Rudnichnoye (Рудничное), also known as Shalkarkol (Шалқаркөл), is a lake in Bukhar-Zhyrau District, Karaganda Region, and Bayanaul District, Pavlodar Region, Kazakhstan.

Rudnichnoye is located about 3 km northeast of Semizbughy village. Shalkar village (formerly "Pobeda"), lies close to the lakeshore at the northern end. The lake and its surroundings are a destination for tourists.

==Geography==
Rudnichnoye is an endorheic lake lying in the Kazakh Uplands, about 20 km to the north of the northern slopes of the Ayr Mountains. It consists of a larger western lake and a smaller eastern one, separated by a double landspit and a peninsula, and connected by a sound. The water is brackish and hard. The highest level of the lake is in April, following the melting of the snow, and the lowest after the summer, in September.

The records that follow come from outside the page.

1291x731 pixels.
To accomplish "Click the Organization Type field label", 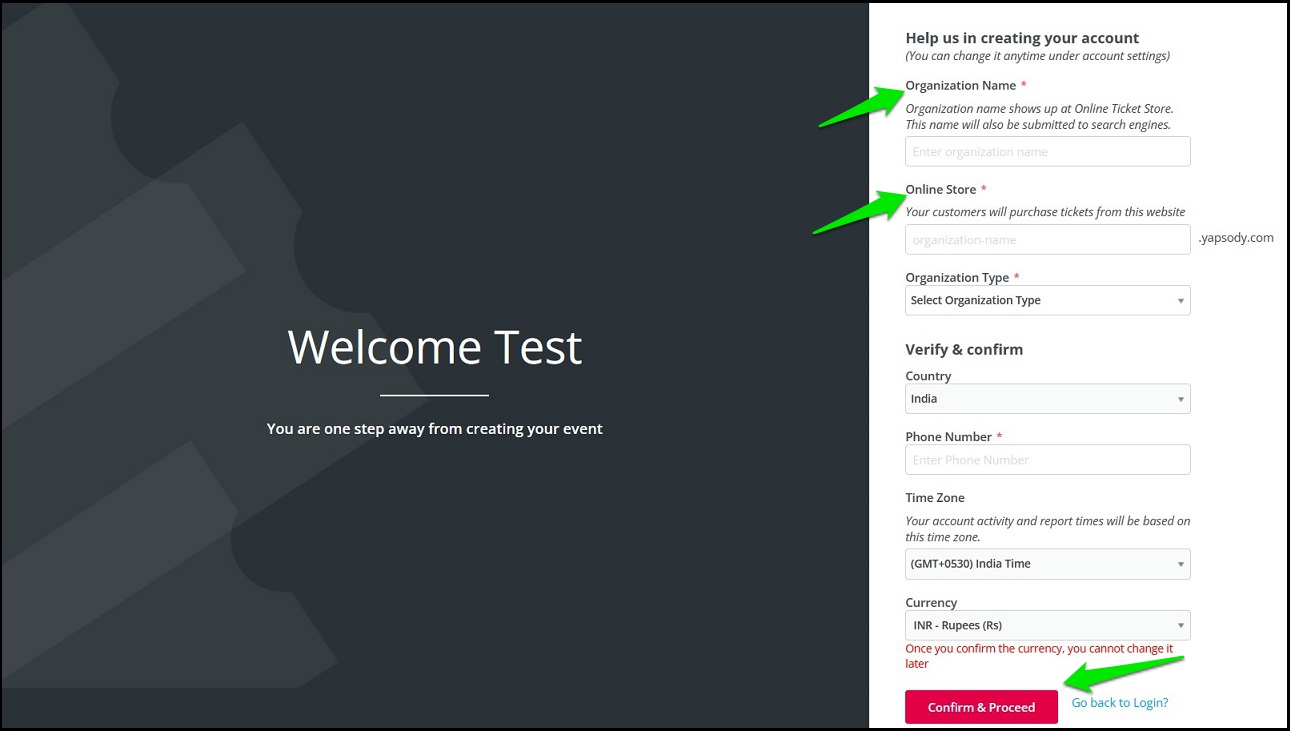I will click(x=957, y=278).
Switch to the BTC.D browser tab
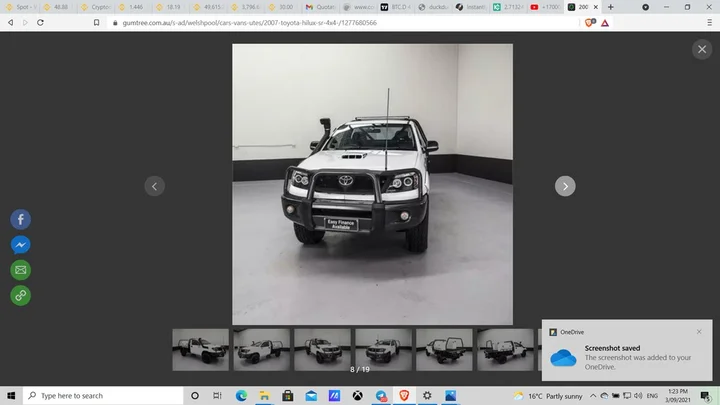The width and height of the screenshot is (720, 405). pos(397,7)
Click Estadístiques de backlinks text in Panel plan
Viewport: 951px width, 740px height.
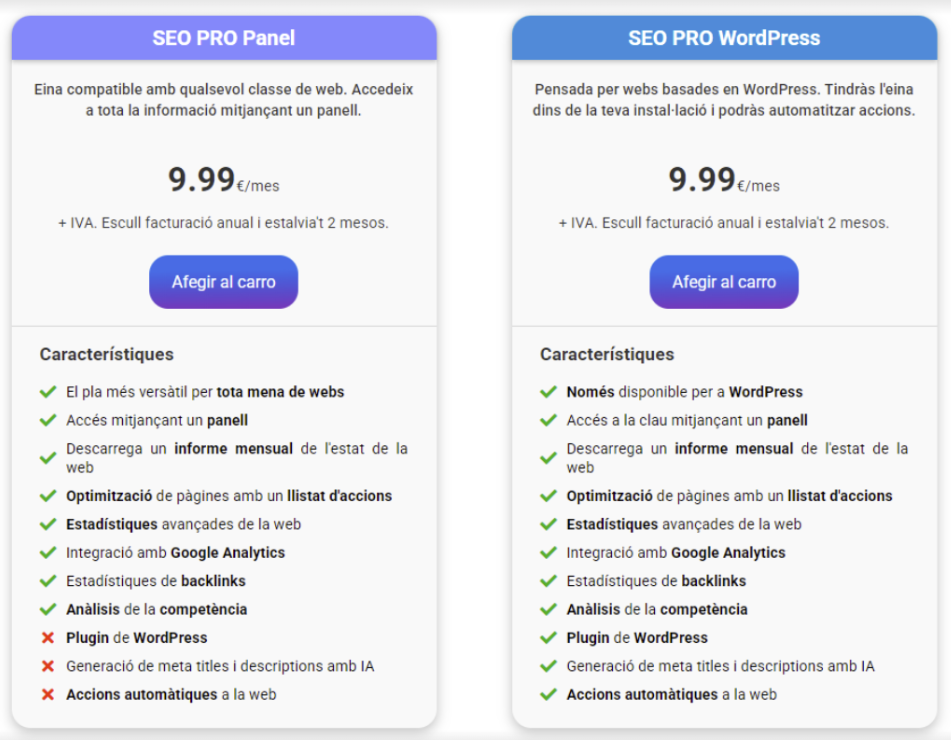click(x=156, y=581)
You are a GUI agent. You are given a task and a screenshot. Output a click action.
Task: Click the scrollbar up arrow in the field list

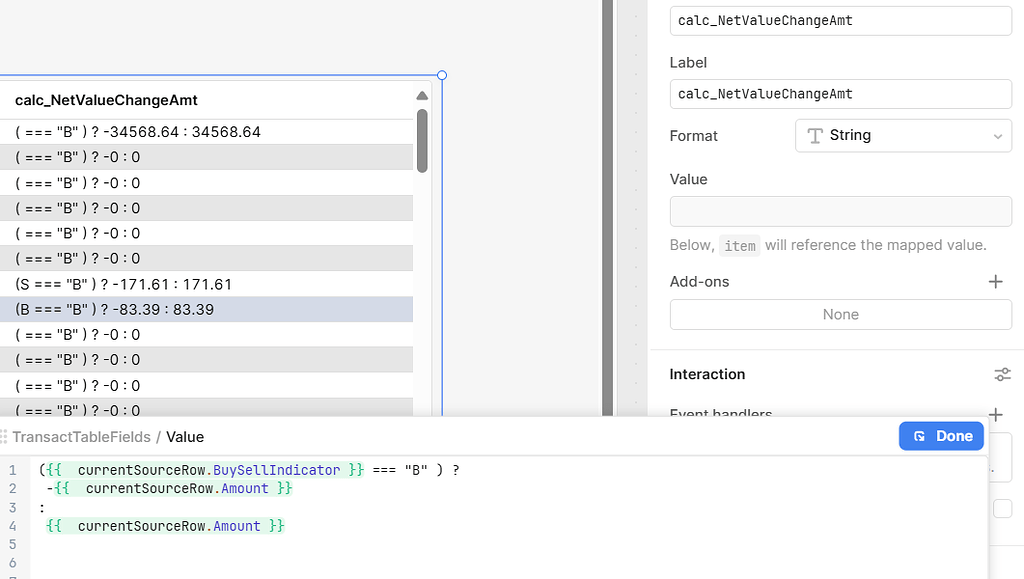[x=421, y=96]
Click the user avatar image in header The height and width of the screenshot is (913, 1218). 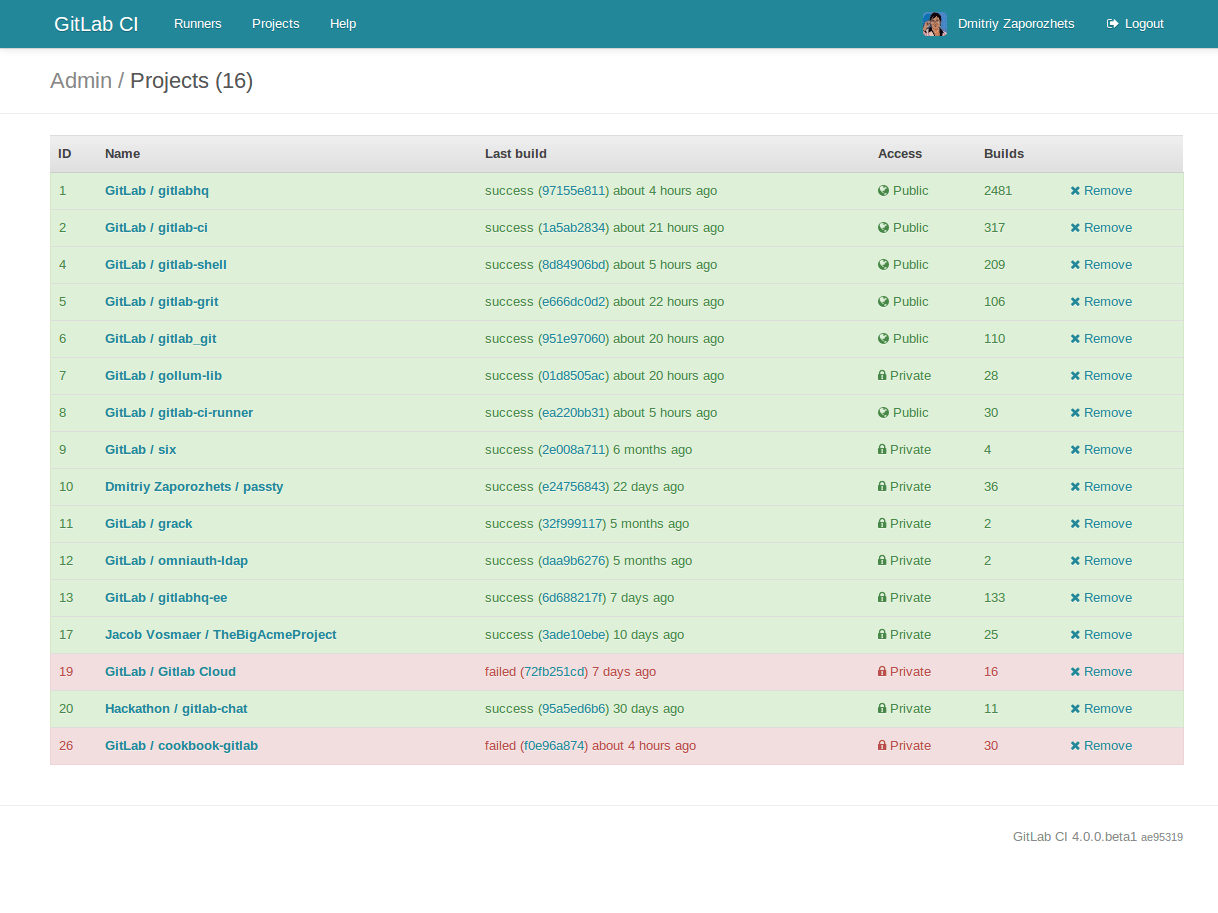point(934,24)
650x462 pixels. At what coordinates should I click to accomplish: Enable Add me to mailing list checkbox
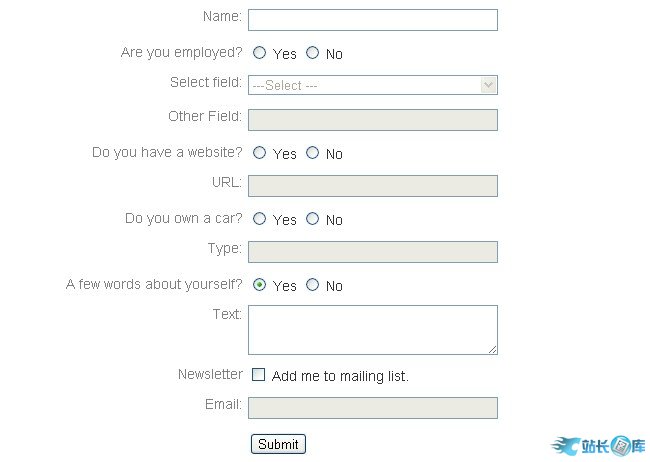point(259,375)
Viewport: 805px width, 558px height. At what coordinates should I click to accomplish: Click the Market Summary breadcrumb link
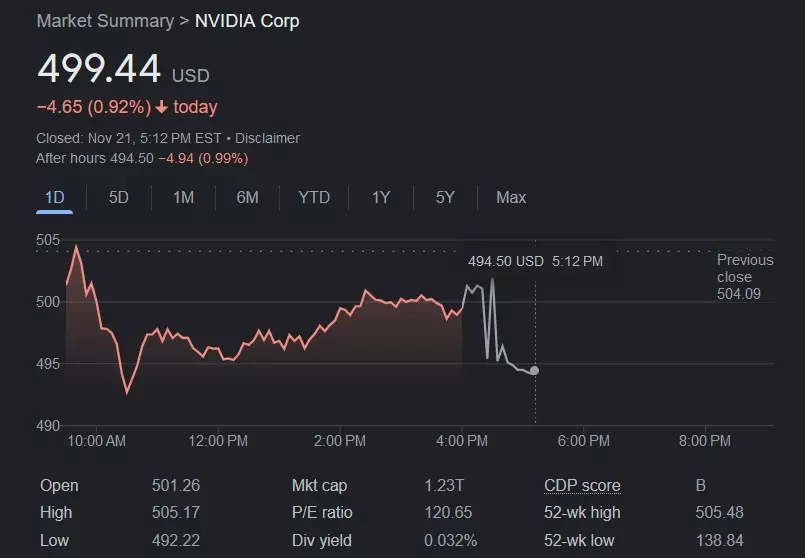point(105,21)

The border between Karaganda Region and Pavlodar Region cuts across Rudnichnoye's northwestern tip. Smaller lake Kandykol lies 10 km to the WNW, and Saumalkol almost 30 km to the SW. 1049 m high mount Semizbughy rises to the south, above the southern shore of the lake.

==Flora and fauna==
The lake has few aquatic plants; the main fish species in its waters are perch, pike, karabalik and carp.